В таких условиях Александр Ягеллончик и его советники могли рассчитывать на то, что, если предложение о соединении Церквей будет исходить из Москвы, папа может согласиться на условия унии, приемлемые для православного общества. Этот дипломатический ход, странный и рискованный, показывает, что никаких «нормальных» путей для осуществления унии Церквей в окружении великого князя литовского уже не видели и возлагали надежды лишь на какие-то чрезвычайные перемены во внешнем мире, как, например, изменение традиционной конфессиональной ориентации Русского государства. Иван III, однако, не проявил никакого интереса к переговорам с папой, и предпринятый дипломатический ход не имел реальных последствий. Вопрос унии Церквей, по-видимому, еще какое-то время занимал окружение Александра Ягеллончика. В 1504 г. он подтвердил будинский привилей Владислава III, словно желая показать православному обществу, какие выгоды может принести для него уния Церквей, но широкого общественного резонанса этот шаг не вызвал.

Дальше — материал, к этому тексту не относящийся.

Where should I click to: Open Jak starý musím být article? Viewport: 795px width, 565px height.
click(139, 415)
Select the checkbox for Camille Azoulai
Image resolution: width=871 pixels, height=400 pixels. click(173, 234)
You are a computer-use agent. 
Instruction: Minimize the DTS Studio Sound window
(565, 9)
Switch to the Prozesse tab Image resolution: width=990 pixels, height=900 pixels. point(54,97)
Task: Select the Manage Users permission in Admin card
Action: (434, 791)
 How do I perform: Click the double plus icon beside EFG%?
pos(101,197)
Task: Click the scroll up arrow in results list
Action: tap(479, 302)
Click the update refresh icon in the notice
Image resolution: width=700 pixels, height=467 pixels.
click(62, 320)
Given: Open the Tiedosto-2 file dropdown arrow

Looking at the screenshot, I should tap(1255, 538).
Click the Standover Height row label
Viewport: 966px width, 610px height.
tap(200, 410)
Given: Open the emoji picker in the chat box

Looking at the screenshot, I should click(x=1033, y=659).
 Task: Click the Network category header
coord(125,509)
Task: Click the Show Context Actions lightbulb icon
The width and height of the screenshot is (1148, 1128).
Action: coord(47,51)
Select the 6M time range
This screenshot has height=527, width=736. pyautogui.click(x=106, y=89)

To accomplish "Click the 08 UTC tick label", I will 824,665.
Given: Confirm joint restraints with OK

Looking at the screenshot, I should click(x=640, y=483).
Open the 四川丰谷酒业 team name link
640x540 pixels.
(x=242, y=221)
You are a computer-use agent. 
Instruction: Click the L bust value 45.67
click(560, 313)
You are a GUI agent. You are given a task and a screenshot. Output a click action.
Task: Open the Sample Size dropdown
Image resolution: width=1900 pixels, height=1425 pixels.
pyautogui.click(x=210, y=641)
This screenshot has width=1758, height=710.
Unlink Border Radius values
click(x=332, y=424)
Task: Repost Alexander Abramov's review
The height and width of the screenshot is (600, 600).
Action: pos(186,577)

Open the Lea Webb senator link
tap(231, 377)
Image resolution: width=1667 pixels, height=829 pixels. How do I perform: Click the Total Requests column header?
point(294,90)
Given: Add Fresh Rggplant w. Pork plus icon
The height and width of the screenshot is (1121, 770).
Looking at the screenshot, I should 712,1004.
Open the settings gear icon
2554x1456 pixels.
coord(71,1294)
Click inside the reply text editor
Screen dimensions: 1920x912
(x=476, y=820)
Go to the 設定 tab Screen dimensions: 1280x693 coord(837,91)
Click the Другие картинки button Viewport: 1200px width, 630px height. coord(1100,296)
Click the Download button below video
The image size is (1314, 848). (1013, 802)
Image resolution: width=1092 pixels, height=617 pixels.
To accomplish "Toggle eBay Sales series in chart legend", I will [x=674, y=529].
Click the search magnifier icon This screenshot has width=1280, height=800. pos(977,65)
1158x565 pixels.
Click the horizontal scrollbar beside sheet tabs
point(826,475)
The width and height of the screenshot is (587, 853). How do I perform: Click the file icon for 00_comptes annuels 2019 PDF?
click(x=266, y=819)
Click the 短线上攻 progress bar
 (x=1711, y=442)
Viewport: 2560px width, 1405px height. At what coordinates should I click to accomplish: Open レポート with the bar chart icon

В отличие от последних десятилетий XV в. в православном обществе первых десятилетий XVI в. вопрос о соединении Церквей перестал оживленно обсуждаться. Если в XV в. выдвижение таких проектов питалось представлениями о различных позициях польского епископата и римского престола, то, по-видимому, опыт общения с курией в правление митрополита Иосифа исцелил представителей высших кругов православного общества от этих иллюзий. К тому же общий импульс, побуждавший к выдвижению таких проектов, в 1-й половине XVI в. должен был заметно ослабнуть. Новый монарх, Сигизмунд I Старый, вел по отношению к православной Церкви очень осторожную, продуманную политику, избегая не только гонений, но и принимая меры для укрепления организационных структур православной церкви и ее правового статуса. Здесь сказывалось и нежелание испытывать лояльность православных подданных в условиях постоянно обостренных отношений с Москвой, и рост политического влияния православной знати Великого княжества Литовского (примером может служить деятельность князя Константина Острожского в первые десятилетия XVI в.). У православного общества появились возможности сохранить традиционные основы своей церковной жизни, не прибегая для этого к покровительству папы. Власть, заинтересованная в достижении религиозного единства государства с помощью мирных средств, осталась силой, потенциально стремившейся к соединению Церквей, но, учтя отрицательный опыт предшественника, Сигизмунд I не выдвигал новых проектов церковной унии. Помимо понимания того, что эти проекты не встретят поддержки в православном обществе, значение имела и позиция местной католической церкви, нашедшая отражение в трактате Сакрана, которая осталась неизменной и в последующие десятилетия[163].